Sarcomere stretch (ΔSL=0.2 μm) from baseline diastolic SL (red traces) led to an immediate increase in twitch force (green traces); maintaining diastolic SL at the longer length for a further 5.5 minutes induced a further increase in twitch force (blue traces), reflecting the Slow Force Response (SFR) phenomenon (see also Figure 3 and Table 2). The SFR was smaller in HM compared to WT muscles; twitch kinetics were, overall, faster in HM compared to WT muscles, consistent with the average twitch kinetics recorded at saturating bath [Ca²⁺]_o (2 mM; Table 1). [Ca²⁺]_o=0.4 mM; stimulus frequency=1 Hz; temperature=25 °C.

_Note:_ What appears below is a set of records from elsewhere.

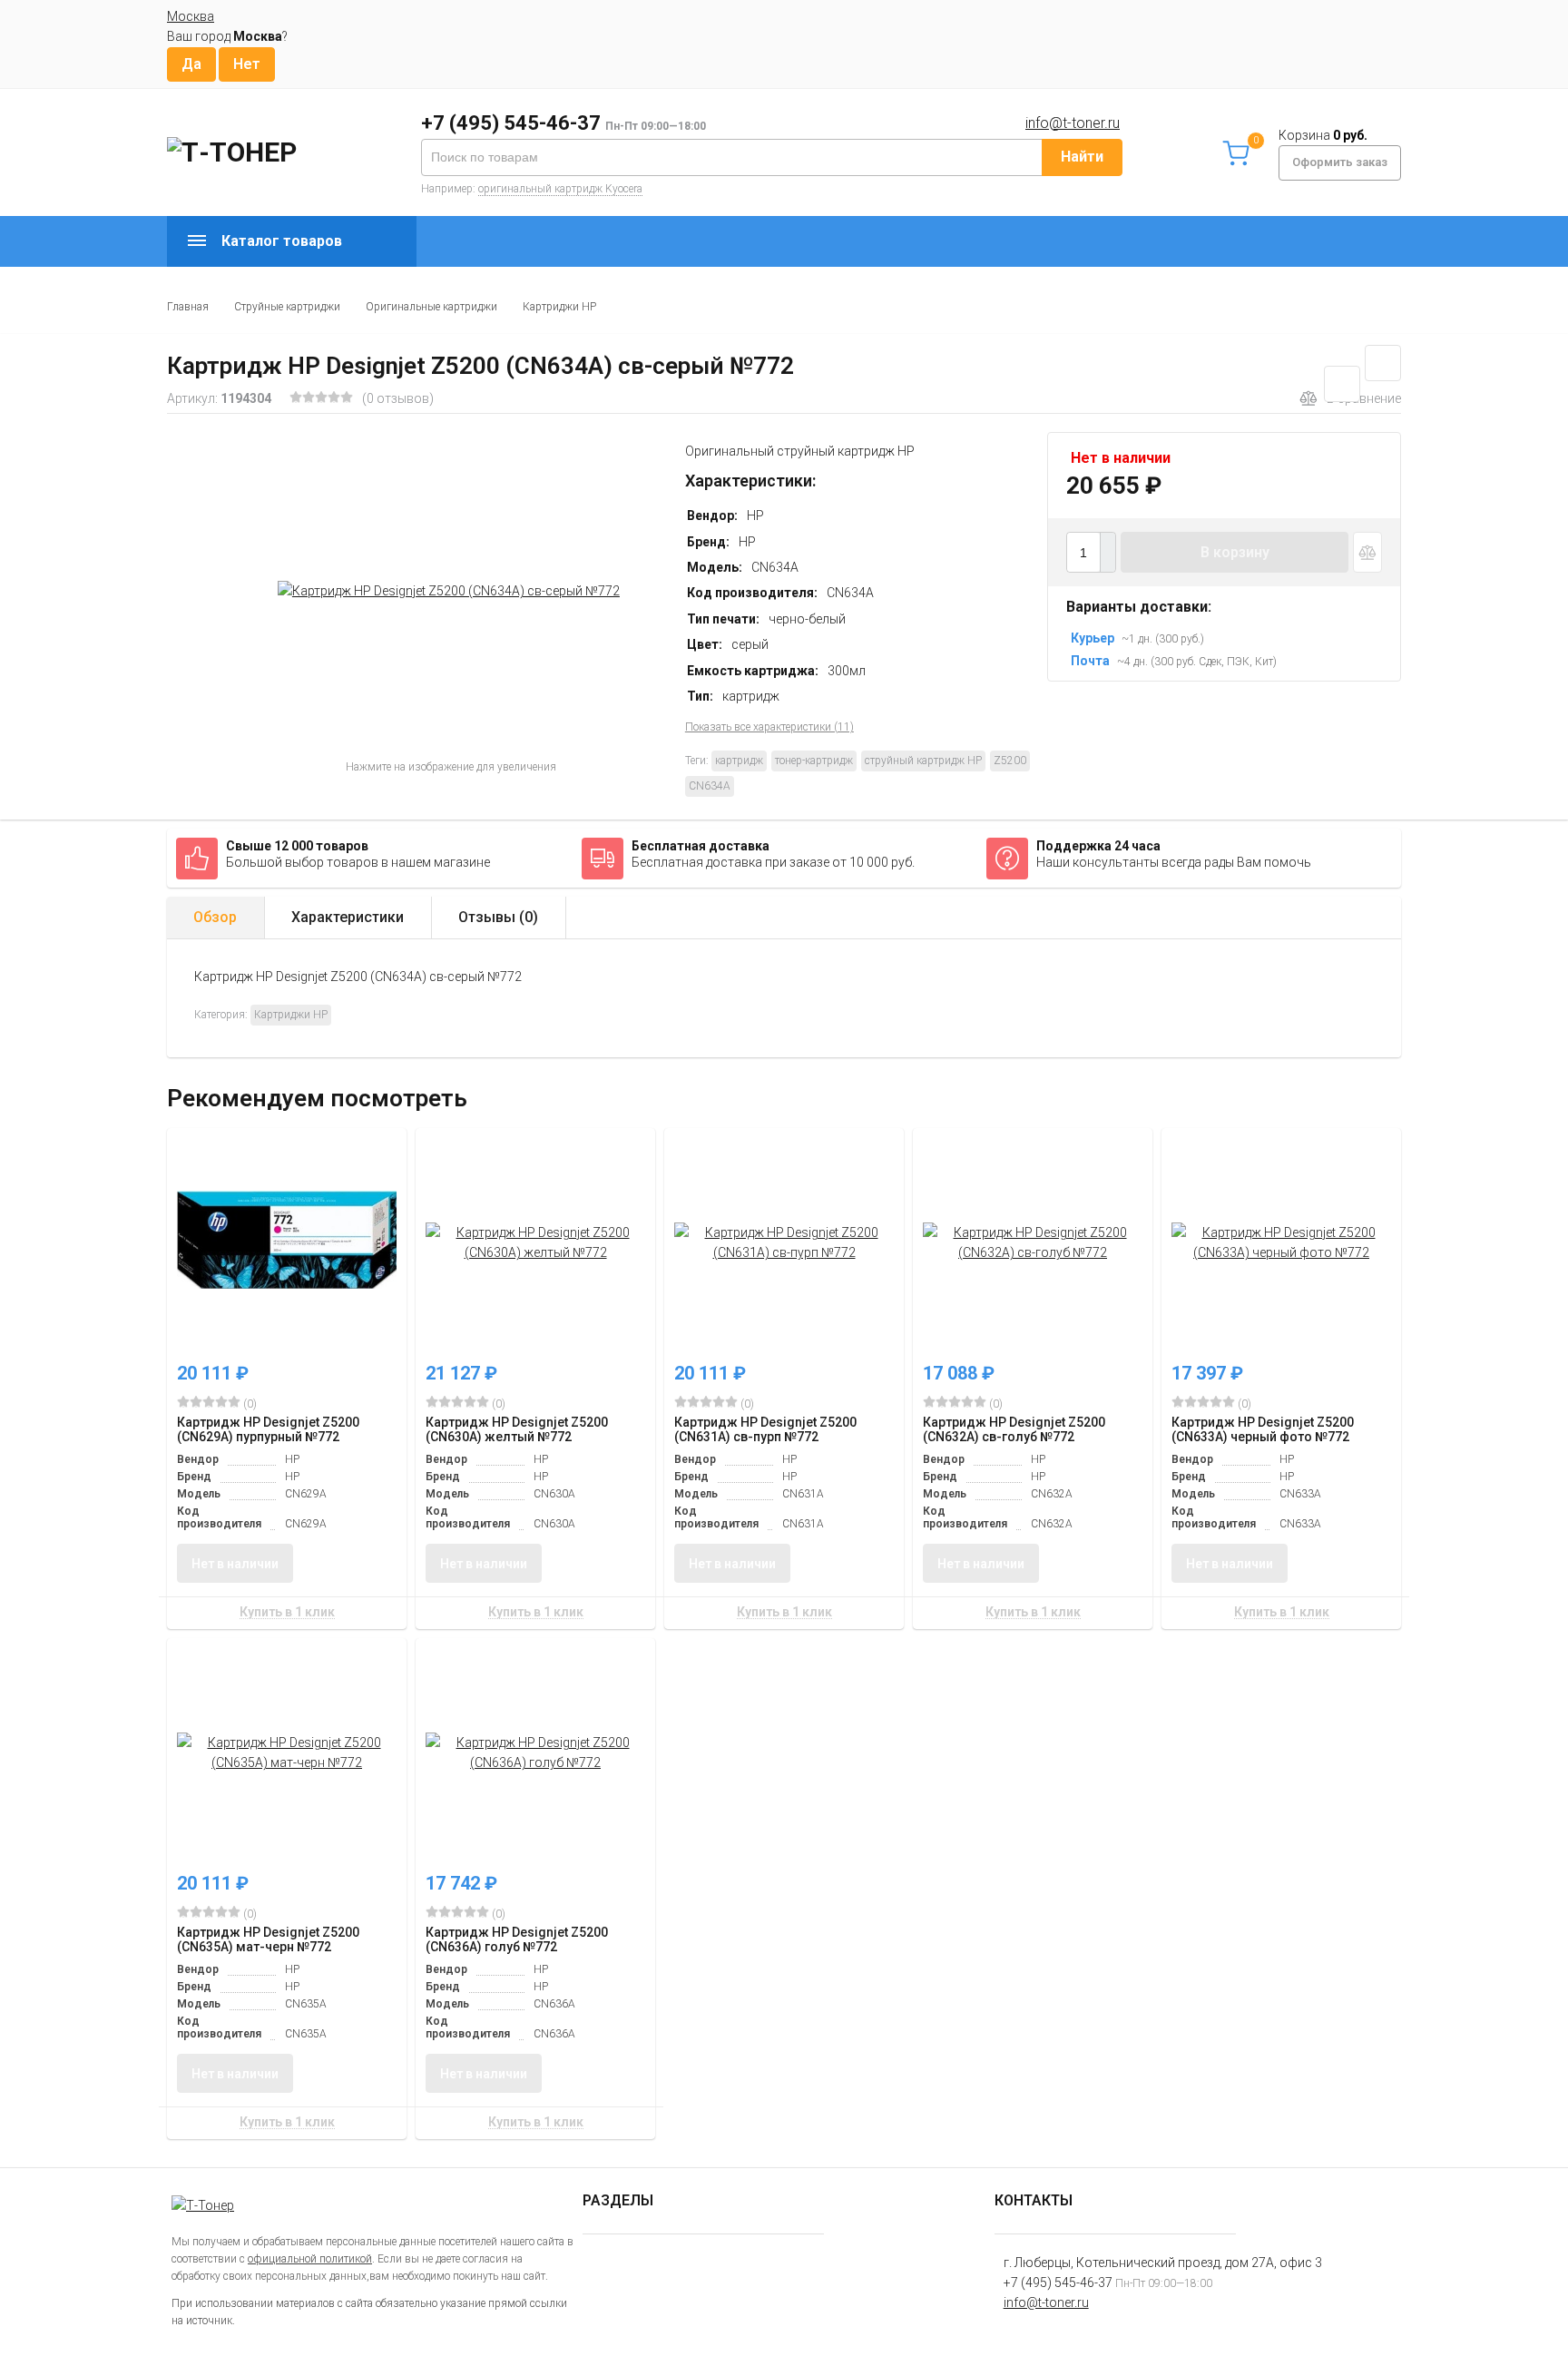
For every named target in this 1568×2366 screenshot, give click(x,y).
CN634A (709, 786)
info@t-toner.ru (1072, 123)
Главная (188, 306)
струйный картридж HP (923, 760)
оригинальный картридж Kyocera (560, 188)
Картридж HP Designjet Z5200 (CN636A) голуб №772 (517, 1939)
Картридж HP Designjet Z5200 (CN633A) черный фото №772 (1262, 1429)
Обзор (215, 917)
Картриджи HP (559, 306)
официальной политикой (310, 2259)
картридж (739, 760)
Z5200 (1010, 760)
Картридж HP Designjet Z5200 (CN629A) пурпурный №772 (268, 1429)
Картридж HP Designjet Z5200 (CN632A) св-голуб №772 (1014, 1429)
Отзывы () (498, 917)
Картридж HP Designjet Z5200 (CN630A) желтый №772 (517, 1429)
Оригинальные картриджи (431, 306)
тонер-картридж (814, 760)
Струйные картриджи (287, 306)
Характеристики (347, 917)
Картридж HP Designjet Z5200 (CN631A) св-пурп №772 (765, 1429)
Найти (1082, 156)
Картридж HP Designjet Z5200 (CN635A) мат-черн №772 (268, 1939)
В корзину (1234, 552)
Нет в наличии (235, 1563)
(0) (248, 1404)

Figure 3. Average passive stress and normalized active twitch force response to stretch

The Slow Force Response (SFR) was recorded in WT (closed circles; n=5) and HM (closed squares; n=8) at [Ca²⁺]_o=0.4 mM (which results in each muscle group ~50% of maximum twitch force). Twitch force was first recorded at the baseline diastolic sarcomere length (SL=2.1 μm) for 1.5 mins; at time=0 min, the muscles were quickly stretched during diastole to increase diastolic sarcomere length to SL=2.3 μm (ΔSL=0.2 μm), resulting in an immediate increase in both passive (left panel) and active twitch force (right panel). In the right panel, active twitch force is normalized to peak twitch force of the first elicited twitch following the stretch. Presence of the giant isoform of titin in the HM muscles was associated with significant lower passive stress development following stretch and a ~50% lower final magnitude of the SFR in HM muscles. The kinetics of the SFR, however, were not affected (see also Table 2). [Ca²⁺]_o=0.4 mM; stimulus frequency=1 Hz; temperature=25 °C.

Figure 4. Impact of stretch on twitch kinetics

Average twitch kinetics at the 75% (top), 50% (middle) and 10% (bottom) twitch force level at: baseline sarcomere length (left pair of bars), immediately following stretch (middle pair of bars), and 5.5 min following the stretch when the Slow Force Response is fully developed (right pair of bars). Data were recorded in wild-type (WT; open bars; n=5) and homozygous giant titin mutant (HM; hatched bars; n=8) muscles. Time durations were normalized to the first twitch immediately following the stretch (i.e. the middle pair of bars representing the immediate response to SL stretch was set to 100%). In both muscle groups and at all three force levels, stretch per se induced an increase in time to reach peak twitch force (activation, left panels) and between the peak of the contraction down to a given twitch force level (relaxation, middle panels), and the overall duration of the twitch (total duration, right panels); prolonged maintained stretch (5.5 minutes), in contrast, did not affect twitch kinetics. [Ca²⁺]_o=0.4 mM; temperature=25 °C; stimulus frequency=1.0 Hz.